Monday, June 30, 2008
This weekend was only the second time we've swum this season so when the guys first got to the pool, there was some hesitancy, most, surprisingly from F. He had been the guy you couldn't let near water because in the past, he would just charge in with no sense of the physics of floating or sinking. However, this time, even with his upper arms encased in blown-up plastic, otherwise known as waterwings or 'floaties' in my house, he first clutched frantically to my arms and hands.
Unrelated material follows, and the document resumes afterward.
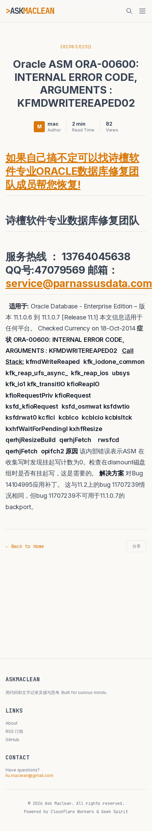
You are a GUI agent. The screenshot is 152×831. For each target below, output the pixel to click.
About (12, 723)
By the second day, however, he realized that the floaties would actually allow him to, well, float (hence the name), and he became insistent that we didn't touch him. "No, I want to swim," he cried with great emphasis, as he beat his legs ferociously, bobbing along by himself. It seemed suddenly clear that if we just gave our fellows regular access to water, maybe we would get to a point where they could put their faces in the water. Now I understand why people join YMCAs or pool clubs...
My favorite moment of the swimming came when S was attempting to use a kickboard. He curled his fingers over the top, positioned his pale torso on the board, and set off with clunky kicks, spraying water in all directions. I tried to explain that when kicking, he should try to keep his legs straight, don't bend at the knees, and do small flutter kicks that didn't need to make large splashes. "Yeah," my sister explained, "My girls' instructor told them to do Barbie kicks. You know how Barbie's legs look--kicks just like that."
"Who's Barbie?" Sam replied.
That response made a big, happy splash in my book.